Great, I thought. Mum out of the way. No little sister asking questions. Perfect conditions for a couple of investigators.
I phoned Boges.
‘I need your help.’
Ashley and her mum had just picked Gabbi up when my mobile rang. I pulled it out and headed back to my room.
‘Is that Callum Ormond?’ a woman asked. I didn’t recognise her voice at all.
‘Yes. Who’s this?’
‘You don’t know me but I nursed your father at the hospice … He was a lovely man.’
‘You knew my dad?’ My stomach lurched. ‘You’re a nurse?’
‘No, I’m not anymore. Look, I know this might sound a little mysterious, but I really need to meet up with you. Your father gave me something to give to you.’
Dad couldn’t even talk by the time he came home to the hospice. How could he have asked her to give me something? I hesitated. Who was this woman?
‘My father couldn’t speak by then,’ I said.
‘That’s true,’ she agreed, ‘but words aren’t the only way a person can tell you what they want.’
What sort of language was she talking about?
‘What did he give you?’
‘Well, I don’t want to say too much—especially over the phone. Can you meet me tomorrow at the cenotaph in Memorial Park? Do you know it?’
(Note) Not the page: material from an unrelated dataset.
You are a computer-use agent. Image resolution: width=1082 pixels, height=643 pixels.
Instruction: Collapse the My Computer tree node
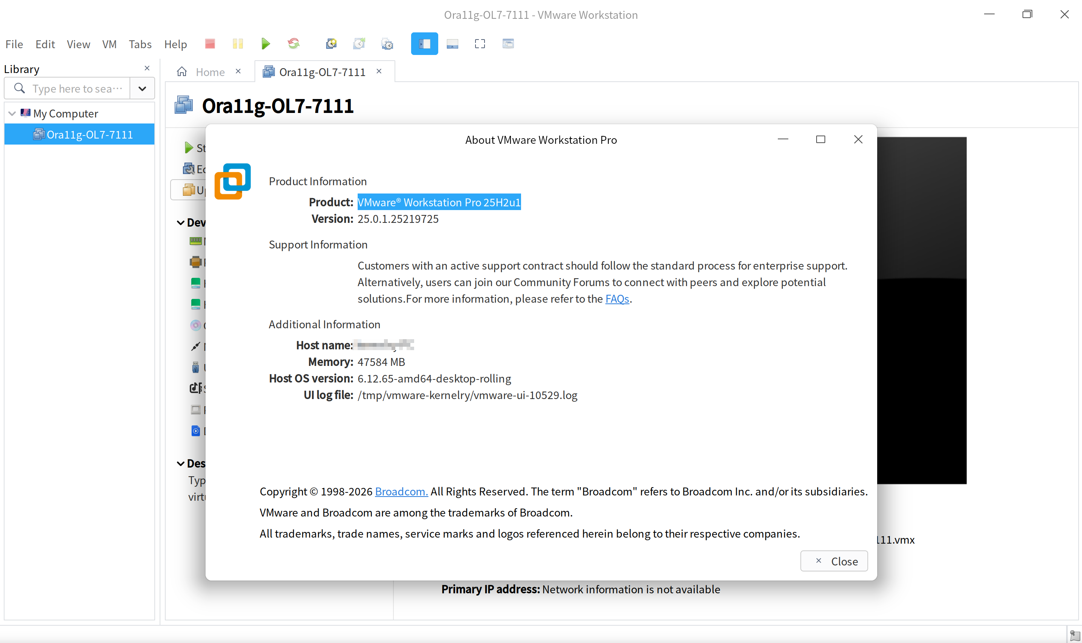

I knew Memorial Park. It was on the outskirts of the city, just over the bridge. I’d driven past it with Dad a few times and noticed the arched building at one end of it.
‘Yeah, I
know it.’
‘Could you be there at nine tomorrow night? I have to work the late shift and can’t get away till then. I won’t keep you long.’
‘Can’t we meet earlier? Another day?’
‘I’m sorry, but that’s not possible. And I can’t risk my job. I’ll give you my mobile number in case something happens.’
‘What do you mean, “in case something happens”?’
‘I just mean, if you need to contact me.’
There was something odd in her voice, but I didn’t know exactly what. I took down her number.
‘What’s your name? How will I know you?’
‘My name’s Jennifer—Jennifer Smith. I’ll see you tomorrow.’
Before I could say anything else, she’d hung up. I wasn’t happy about the idea of meeting a stranger in a park at night but if I wanted to get hold of whatever it was that Dad had given her, I had to meet her. I needed every possible clue to Dad’s secret.
I was still thinking about the mysterious call from Jennifer Smith, wondering if that was even her real name, when I picked up my mobile and messaged Boges:
r u ready for job at 3?
i’m in!
c u outside target’s place.
‘OK,’ said Boges as we stood outside Uncle Rafe’s place. It was a modern two-storey house that he moved into a few years back, after my aunty—his wife—died. He ran his drafting business there now.
‘Your uncle must be loaded,’ said Boges, looking around at the mansions of Dolphin Point. ‘So what’s the plan?’
‘I’m going to go inside and have a look for the envelope. I know it had my name on it and I’m sure it’s got the drawings in it that Dr Edmundson told me about. I just hope Rafe came by and left it here. We’ve got a good two hours at least—by the time they meet with the solicitor in the city and then make it home.’